Before I get a shouting at :wink: and I know all the people who seflessly (sp) give up their valuable free time to run the club have a proper job as well ....but I've rejoined the TTOC and thought I should say hello 

I re-joined at Gaydon, Dave paid Lou; do I simply carry on using my old membership number (what it is, I have no idea  ) or will I be allocated another?
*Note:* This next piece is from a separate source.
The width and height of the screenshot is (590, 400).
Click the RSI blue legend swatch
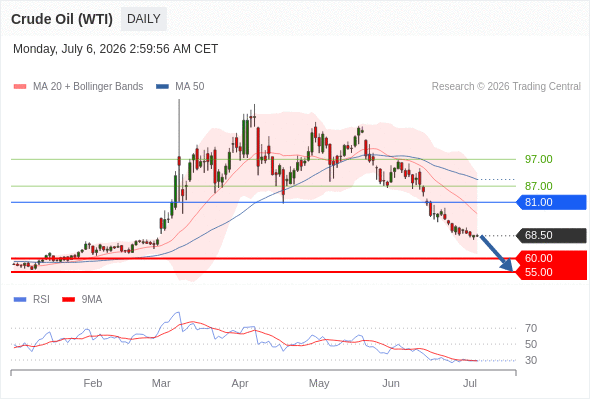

I know I'll get my membership stuff idc  ...but I'm a little keen to have a TTOC sticker to put on my Porker before I take part in a Porsche meet 

Jackie x


----------



## YELLOW_TT (Feb 25, 2004)

welcome (back) jackie and dave [smiley=cheers.gif]  
dont for get to pay your back money :lol:


----------



## davidg (Sep 14, 2002)

TT next :lol: :lol: :lol: :lol: :lol: :lol: :lol: :wink:


----------



## YELLOW_TT (Feb 25, 2004)

davidg said:


> TT next :lol: :lol: :lol: :lol: :lol: :lol: :lol: :wink:


it would be a step up :wink:


----------



## Jac-in-a-Box (Nov 9, 2002)

Dave can have the Boxster - I may well have a TT :wink:

Just need to get rid of some cars...
BMW 7 ser
Pug 205 Mi16 Gti
Fiesta RS turbo
Escort cabby
MG MIdget

But if I get a TT, maybe I'll keep the lot and have a different car for each day of the week (you know what we girls are like for shoes - just that I like shoes and cars  )

Jac x


----------



## YELLOW_TT (Feb 25, 2004)

Jac-in-a-Box said:


> Dave can have the Boxster - I may well have a TT :wink:
> 
> Just need to get rid of some cars...
> BMW 7 ser
> ...


but jackie if you got another tt why would you want to drive the :wink: others :wink:


----------



## omen666 (Oct 10, 2004)

There were membership packs prepared for the event, did you not get given one?


----------



## jonah (Aug 17, 2002)

I thought you only got the membership pack for the 1yr after that yoiu just get the qrt mag abd cary on with your excisting membership id etc

Jonah


----------



## Jac-in-a-Box (Nov 9, 2002)

omen666 said:


> There were membership packs prepared for the event, did you not get given one?


No, Dave spoke to Lou Saturday night after AGM.

Joined (re-joined) to get tickets for Sunday cheaper....It's a Scottish thing! :wink:

Jackie x


----------



## aidb (Mar 19, 2003)

Welcome back to the fold Jackie.


----------